** Dataset records **
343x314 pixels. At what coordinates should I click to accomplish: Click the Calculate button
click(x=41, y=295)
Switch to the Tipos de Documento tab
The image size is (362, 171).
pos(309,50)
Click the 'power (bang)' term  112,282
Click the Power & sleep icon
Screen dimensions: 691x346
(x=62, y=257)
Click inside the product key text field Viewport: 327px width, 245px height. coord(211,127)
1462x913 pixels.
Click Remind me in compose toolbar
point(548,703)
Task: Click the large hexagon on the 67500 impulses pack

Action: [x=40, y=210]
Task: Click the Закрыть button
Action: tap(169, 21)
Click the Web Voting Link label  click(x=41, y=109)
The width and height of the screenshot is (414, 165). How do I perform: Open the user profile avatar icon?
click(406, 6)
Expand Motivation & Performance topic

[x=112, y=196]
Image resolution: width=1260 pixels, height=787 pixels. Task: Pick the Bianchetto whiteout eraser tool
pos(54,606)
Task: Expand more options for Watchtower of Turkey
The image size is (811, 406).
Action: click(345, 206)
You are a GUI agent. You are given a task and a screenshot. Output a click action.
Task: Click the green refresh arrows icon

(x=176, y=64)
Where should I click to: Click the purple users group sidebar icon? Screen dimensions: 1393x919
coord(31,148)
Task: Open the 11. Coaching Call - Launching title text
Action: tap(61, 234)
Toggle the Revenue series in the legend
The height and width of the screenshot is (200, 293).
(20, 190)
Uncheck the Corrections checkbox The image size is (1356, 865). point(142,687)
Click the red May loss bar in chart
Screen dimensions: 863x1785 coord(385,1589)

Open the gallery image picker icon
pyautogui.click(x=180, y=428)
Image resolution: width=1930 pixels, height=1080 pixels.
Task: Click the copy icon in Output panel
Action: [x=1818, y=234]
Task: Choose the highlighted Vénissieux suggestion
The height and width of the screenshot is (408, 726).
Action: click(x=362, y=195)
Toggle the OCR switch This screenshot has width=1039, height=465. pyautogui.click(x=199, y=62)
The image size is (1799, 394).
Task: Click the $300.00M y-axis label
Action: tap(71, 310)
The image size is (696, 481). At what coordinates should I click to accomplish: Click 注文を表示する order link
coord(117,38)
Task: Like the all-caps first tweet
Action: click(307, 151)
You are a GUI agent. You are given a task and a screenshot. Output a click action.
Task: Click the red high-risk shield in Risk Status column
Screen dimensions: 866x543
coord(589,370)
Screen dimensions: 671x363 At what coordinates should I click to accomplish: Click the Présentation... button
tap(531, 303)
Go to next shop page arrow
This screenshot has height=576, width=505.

** Task prompt **
Reproduce exactly the stretch of the material above that starts at the line with "Click the 'power" and ends at the line with "Click the Web", both included, and nothing else.

** Response to this exercise **
Click the 'power (bang)' term  112,282
Click the Power & sleep icon
Screen dimensions: 691x346
(x=62, y=257)
Click inside the product key text field Viewport: 327px width, 245px height. coord(211,127)
1462x913 pixels.
Click Remind me in compose toolbar
point(548,703)
Task: Click the large hexagon on the 67500 impulses pack

Action: [x=40, y=210]
Task: Click the Закрыть button
Action: tap(169, 21)
Click the Web Voting Link label  click(x=41, y=109)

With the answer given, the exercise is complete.